Some Web sites hosted on America Online have been hit by outages, leaving their Webmasters unable to update, view or transfer files on their home pages.

Jim Hu Staff Writer, CNET News.com
Jim Hu
covers home broadband services and the Net's portal giants.
Jim Hu
2 min read
Some Web sites hosted on America Online have been hit by outages, leaving their Webmasters unable to update, view or transfer files on their home pages.

The outages, which have struck the AOL Hometown personal Web page area over the past few weeks, resulted from a server upgrade, according to AOL spokesman Nicholas Graham. He stressed that only a "small number" of AOL members may have experienced brief delays in accessing their home pages since the upgrade. He also said the problems were not widespread.

"The vast majority of members hosting their free Web sites on AOL have had no problem at all accessing, uploading or transferring files," Graham said. He added, however, that the problems are still occurring and a full fix should be completed in the "very near future."

There are about 14 million home pages created on AOL, some by AOL members and some nonmembers using the service for free.

Indeed, an informal search on AOL Hometown resulted in blank pages or ones with "server busy" messages. Other links on the site were slow to load or served messages saying the page was not available.
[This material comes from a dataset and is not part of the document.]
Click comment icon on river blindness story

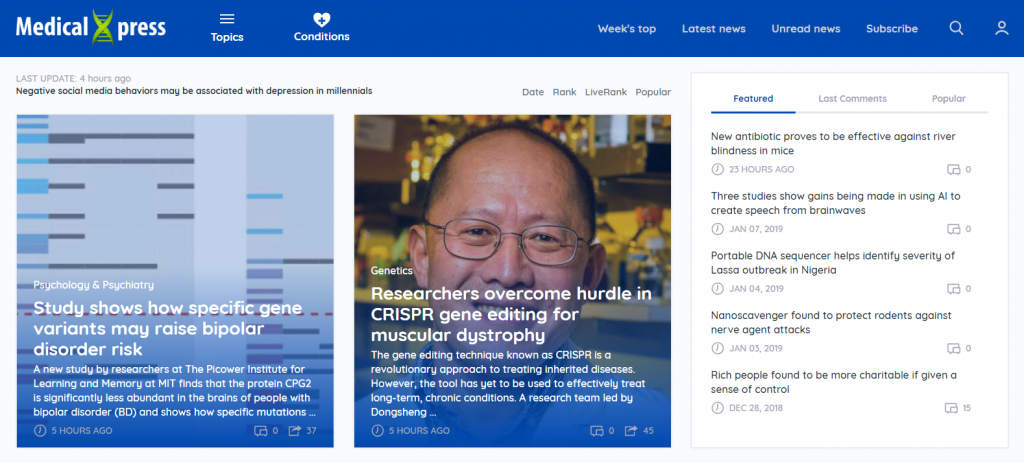pyautogui.click(x=952, y=170)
Some people using the service have expressed frustration and anger over the glitches. Many people depend on AOL to host business and personal Web sites.

Nick Proios, an agent at Litsa Ibrahim Real Estate in Queens, N.Y., said he created a Web site on AOL two years ago, which at its peak attracted 90 percent of his firm's inquiries. But since a few weeks ago, inquiries have plummeted 50 percent. Traffic, which had once numbered 100 hits a day, has withered to just two or three hits.

"I'm not a Web designer; I'm not an HTML expert," Proios said. "I don't know how to get another page or another hosting service. I don't have the budget available."

Still, AOL's Graham said that once the service's glitches are fixed, AOL Hometown will be a more robust site.

"We certainly regret any minor inconvenience as we upgrade and improve the AOL Hometown area," he said.